Set problem
Please retype the items below exactly, starting at the line that contains "The height and width of the screenshot is (724, 1500)." and ending at the line that contains "click(1306, 475)", with both of those lines included.

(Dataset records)
********************

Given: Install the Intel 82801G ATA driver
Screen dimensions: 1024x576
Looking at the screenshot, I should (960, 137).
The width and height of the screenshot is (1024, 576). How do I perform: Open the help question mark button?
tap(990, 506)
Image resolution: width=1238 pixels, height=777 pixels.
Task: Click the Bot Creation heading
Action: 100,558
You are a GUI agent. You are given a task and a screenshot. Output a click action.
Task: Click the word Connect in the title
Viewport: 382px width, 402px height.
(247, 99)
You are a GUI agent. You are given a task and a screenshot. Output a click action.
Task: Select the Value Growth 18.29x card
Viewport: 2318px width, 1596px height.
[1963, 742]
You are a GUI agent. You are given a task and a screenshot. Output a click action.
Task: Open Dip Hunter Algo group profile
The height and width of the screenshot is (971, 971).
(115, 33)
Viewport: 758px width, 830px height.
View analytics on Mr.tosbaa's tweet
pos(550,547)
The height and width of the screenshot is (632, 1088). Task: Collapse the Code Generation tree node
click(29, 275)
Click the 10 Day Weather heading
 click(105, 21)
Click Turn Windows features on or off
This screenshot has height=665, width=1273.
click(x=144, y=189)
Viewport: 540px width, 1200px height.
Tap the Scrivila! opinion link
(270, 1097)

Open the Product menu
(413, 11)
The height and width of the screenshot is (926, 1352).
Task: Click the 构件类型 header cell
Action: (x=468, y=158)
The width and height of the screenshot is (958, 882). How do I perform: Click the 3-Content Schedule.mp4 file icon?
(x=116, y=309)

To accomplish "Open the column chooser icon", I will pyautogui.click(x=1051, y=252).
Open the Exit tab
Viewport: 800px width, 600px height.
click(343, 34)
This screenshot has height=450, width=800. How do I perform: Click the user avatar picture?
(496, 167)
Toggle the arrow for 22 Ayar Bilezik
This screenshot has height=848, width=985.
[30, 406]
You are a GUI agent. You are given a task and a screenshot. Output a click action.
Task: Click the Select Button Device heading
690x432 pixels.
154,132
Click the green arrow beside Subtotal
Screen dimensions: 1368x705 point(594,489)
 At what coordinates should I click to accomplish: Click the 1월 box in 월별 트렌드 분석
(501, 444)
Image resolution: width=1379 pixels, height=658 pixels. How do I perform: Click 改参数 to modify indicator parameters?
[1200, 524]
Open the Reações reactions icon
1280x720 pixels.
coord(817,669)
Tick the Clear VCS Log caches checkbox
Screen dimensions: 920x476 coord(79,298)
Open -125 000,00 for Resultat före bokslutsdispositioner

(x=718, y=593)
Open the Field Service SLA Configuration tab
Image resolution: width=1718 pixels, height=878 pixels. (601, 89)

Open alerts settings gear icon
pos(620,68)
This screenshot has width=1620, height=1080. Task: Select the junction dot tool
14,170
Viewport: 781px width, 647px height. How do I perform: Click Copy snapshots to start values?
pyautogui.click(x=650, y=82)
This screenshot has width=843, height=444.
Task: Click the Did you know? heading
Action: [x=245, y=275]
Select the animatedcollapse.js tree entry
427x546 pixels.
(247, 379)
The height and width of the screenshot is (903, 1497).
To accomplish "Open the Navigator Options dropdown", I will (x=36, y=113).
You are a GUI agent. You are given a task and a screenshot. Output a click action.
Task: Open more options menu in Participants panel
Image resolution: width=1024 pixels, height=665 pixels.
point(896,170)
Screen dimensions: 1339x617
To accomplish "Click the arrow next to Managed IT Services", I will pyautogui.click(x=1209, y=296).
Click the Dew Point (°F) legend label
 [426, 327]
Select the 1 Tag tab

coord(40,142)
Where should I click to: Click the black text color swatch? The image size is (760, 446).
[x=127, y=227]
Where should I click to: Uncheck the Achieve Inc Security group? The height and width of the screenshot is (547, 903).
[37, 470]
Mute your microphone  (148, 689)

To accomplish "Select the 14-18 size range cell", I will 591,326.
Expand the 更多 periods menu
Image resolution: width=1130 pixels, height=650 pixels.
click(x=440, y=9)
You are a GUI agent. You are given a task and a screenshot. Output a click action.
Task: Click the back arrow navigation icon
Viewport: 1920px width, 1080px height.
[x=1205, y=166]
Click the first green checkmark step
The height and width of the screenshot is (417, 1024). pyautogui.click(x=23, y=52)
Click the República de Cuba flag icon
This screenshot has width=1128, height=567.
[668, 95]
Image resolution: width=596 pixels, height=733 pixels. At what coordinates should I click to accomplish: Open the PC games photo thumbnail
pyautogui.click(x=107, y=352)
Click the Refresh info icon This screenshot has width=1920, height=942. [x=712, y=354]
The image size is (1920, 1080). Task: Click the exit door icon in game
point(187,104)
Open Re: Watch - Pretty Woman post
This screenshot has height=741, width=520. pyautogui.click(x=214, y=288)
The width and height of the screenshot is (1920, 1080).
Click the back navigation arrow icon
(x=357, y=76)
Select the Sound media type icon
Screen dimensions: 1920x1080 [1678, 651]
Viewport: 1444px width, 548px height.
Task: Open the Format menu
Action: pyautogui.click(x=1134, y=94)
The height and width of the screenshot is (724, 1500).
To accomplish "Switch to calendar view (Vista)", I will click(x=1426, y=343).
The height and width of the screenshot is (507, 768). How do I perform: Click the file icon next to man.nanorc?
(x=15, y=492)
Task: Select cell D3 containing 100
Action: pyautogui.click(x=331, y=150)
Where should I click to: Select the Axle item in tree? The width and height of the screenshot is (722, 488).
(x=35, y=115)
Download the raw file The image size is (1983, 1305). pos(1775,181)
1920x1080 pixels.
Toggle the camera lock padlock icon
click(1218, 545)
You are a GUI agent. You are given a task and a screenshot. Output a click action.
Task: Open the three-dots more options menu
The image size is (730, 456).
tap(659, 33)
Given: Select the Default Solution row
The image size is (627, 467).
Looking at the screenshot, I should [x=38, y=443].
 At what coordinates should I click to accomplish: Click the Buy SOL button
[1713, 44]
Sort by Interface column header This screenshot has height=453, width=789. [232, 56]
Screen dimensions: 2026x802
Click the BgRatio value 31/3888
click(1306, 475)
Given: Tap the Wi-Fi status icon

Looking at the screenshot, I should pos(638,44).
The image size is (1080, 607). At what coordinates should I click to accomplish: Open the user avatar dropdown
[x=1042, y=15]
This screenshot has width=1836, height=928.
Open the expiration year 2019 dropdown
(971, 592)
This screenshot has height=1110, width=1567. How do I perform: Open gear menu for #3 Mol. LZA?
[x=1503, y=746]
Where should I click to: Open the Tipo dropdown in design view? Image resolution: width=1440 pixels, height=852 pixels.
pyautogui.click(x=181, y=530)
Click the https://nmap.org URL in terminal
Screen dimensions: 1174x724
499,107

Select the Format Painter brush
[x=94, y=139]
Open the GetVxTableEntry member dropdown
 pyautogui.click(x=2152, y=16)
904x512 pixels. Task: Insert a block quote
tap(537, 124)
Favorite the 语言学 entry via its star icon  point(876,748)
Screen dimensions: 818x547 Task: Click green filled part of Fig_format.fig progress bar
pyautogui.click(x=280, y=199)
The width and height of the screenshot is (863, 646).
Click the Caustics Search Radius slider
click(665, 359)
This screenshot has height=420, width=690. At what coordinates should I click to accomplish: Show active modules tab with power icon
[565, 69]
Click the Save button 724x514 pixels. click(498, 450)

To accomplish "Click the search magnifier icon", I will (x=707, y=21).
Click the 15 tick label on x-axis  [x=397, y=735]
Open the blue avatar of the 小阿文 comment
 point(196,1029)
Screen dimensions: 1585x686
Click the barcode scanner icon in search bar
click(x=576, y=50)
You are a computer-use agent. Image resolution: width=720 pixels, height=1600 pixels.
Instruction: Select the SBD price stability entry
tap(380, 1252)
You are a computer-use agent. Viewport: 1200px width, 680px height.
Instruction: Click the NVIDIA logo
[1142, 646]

********************

The completed task
The height and width of the screenshot is (724, 1500).
To accomplish "Switch to calendar view (Vista)", I will click(x=1426, y=343).
The height and width of the screenshot is (507, 768). How do I perform: Click the file icon next to man.nanorc?
(x=15, y=492)
Task: Select cell D3 containing 100
Action: pyautogui.click(x=331, y=150)
Where should I click to: Select the Axle item in tree? The width and height of the screenshot is (722, 488).
(x=35, y=115)
Download the raw file The image size is (1983, 1305). pos(1775,181)
1920x1080 pixels.
Toggle the camera lock padlock icon
click(1218, 545)
You are a GUI agent. You are given a task and a screenshot. Output a click action.
Task: Open the three-dots more options menu
The image size is (730, 456).
tap(659, 33)
Given: Select the Default Solution row
The image size is (627, 467).
Looking at the screenshot, I should [x=38, y=443].
 At what coordinates should I click to accomplish: Click the Buy SOL button
[1713, 44]
Sort by Interface column header This screenshot has height=453, width=789. [232, 56]
Screen dimensions: 2026x802
Click the BgRatio value 31/3888
click(1306, 475)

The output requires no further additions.